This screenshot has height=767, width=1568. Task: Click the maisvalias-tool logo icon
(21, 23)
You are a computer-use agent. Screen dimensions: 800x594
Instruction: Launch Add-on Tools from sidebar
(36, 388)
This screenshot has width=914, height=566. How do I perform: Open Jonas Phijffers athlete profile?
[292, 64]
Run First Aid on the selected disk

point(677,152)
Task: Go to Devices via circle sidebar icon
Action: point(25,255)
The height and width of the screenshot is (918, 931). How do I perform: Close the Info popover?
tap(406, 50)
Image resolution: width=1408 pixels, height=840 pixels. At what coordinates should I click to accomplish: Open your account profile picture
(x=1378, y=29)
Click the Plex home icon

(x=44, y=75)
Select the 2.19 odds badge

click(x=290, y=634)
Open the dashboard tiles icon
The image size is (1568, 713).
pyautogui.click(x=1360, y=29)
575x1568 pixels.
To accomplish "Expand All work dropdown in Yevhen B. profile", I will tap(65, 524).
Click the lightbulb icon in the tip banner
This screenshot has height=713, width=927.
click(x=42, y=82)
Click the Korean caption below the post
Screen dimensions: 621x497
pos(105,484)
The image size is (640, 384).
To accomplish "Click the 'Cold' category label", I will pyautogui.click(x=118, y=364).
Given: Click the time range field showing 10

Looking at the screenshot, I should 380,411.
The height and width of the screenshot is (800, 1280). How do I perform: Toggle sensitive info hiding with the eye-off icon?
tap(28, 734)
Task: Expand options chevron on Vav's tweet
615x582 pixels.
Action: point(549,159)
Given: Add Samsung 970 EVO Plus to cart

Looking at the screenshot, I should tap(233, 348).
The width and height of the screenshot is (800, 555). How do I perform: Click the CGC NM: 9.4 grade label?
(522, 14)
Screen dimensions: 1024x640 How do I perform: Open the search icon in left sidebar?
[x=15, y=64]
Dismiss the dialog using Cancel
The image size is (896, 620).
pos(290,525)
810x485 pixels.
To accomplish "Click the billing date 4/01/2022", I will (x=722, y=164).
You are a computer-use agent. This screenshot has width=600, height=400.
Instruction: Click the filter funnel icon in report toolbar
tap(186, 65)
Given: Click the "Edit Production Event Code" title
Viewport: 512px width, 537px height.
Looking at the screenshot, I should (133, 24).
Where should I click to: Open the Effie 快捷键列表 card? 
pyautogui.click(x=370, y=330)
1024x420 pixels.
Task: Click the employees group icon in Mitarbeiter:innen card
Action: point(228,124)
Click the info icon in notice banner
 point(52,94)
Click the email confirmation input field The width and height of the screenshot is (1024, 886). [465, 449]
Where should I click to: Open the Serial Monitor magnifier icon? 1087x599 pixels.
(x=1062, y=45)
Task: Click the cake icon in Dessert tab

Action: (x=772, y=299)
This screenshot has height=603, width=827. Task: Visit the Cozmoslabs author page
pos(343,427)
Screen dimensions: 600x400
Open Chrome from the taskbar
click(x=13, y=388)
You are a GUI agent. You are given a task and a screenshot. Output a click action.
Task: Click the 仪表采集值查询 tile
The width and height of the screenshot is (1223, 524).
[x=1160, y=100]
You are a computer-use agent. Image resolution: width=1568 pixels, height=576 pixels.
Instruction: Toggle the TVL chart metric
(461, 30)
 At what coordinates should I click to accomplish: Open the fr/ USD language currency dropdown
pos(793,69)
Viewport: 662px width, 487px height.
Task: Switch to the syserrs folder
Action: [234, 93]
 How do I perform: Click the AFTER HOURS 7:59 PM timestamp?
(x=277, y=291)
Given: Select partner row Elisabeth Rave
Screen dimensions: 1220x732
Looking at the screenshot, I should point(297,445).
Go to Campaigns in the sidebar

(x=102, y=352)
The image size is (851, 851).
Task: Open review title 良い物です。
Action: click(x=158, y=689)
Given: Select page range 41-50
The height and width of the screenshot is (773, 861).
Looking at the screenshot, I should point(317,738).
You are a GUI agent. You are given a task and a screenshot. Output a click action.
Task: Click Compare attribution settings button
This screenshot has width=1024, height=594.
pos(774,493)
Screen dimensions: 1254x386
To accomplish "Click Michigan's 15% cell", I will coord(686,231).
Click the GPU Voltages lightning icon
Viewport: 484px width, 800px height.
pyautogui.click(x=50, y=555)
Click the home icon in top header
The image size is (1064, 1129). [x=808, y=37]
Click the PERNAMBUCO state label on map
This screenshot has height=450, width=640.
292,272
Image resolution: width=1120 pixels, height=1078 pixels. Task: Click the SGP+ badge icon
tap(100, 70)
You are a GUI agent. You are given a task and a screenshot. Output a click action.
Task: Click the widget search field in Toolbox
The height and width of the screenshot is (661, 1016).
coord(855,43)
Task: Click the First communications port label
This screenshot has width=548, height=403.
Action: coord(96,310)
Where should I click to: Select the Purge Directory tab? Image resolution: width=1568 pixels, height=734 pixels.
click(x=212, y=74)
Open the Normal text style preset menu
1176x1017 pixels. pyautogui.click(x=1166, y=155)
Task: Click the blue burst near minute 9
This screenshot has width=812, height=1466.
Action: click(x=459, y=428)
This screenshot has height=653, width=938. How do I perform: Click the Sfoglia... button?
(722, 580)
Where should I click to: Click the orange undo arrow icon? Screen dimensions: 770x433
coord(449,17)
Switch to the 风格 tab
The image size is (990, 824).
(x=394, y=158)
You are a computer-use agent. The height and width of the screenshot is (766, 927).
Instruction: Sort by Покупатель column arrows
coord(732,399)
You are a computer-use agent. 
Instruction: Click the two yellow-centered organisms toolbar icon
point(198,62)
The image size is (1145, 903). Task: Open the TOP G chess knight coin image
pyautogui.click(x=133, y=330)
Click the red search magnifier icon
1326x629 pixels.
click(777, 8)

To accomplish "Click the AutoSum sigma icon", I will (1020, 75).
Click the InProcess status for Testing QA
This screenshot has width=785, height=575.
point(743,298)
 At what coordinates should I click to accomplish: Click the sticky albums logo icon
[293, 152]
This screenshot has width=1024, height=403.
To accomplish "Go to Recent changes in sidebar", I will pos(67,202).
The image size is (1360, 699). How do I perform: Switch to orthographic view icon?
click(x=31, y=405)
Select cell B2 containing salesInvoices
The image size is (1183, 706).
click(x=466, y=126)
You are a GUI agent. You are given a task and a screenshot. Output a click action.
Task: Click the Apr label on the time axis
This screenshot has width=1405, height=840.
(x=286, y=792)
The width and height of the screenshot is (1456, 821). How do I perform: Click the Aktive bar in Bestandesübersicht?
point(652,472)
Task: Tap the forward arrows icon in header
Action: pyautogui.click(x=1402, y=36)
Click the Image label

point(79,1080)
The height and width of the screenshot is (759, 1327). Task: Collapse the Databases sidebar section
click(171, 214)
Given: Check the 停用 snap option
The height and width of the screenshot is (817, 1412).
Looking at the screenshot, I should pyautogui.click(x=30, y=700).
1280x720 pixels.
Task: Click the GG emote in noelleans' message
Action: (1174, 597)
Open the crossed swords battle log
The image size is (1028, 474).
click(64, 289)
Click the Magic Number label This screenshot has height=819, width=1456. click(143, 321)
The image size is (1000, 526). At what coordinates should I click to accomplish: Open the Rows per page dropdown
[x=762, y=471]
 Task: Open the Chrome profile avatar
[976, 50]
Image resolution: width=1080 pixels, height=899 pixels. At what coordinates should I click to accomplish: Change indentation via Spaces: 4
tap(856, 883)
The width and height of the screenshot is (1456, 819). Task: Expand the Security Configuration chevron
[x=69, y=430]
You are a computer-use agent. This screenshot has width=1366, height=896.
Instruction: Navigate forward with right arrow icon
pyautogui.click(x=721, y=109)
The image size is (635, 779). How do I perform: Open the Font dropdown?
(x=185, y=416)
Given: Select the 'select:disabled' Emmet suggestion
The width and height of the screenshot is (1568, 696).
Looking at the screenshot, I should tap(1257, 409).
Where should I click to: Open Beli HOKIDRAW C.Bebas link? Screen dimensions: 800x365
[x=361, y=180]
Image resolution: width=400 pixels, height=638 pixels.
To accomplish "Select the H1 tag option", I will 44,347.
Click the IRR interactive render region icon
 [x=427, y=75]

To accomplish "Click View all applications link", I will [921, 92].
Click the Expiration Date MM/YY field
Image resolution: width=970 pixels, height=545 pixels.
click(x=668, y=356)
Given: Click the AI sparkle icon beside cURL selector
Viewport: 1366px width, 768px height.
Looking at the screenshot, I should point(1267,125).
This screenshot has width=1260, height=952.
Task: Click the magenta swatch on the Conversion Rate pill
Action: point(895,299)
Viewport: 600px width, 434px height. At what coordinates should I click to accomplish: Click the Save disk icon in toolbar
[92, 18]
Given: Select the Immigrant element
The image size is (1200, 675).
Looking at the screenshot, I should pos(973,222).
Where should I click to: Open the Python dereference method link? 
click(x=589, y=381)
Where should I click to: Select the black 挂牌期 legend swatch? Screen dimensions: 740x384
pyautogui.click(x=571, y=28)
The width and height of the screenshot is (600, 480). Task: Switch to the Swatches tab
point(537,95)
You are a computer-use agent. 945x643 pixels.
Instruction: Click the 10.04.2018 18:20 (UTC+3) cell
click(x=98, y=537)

========

**YOUR GOAL**.
Please copy the lines in the records above between the one holding "Where should I click to: Select the black" and the one holding "You are a computer-use agent. 945x643 pixels.", inclusive, exactly and with no other line.

**ANSWER FOR THE TASK**.
Where should I click to: Select the black 挂牌期 legend swatch? Screen dimensions: 740x384
pyautogui.click(x=571, y=28)
The width and height of the screenshot is (600, 480). Task: Switch to the Swatches tab
point(537,95)
You are a computer-use agent. 945x643 pixels.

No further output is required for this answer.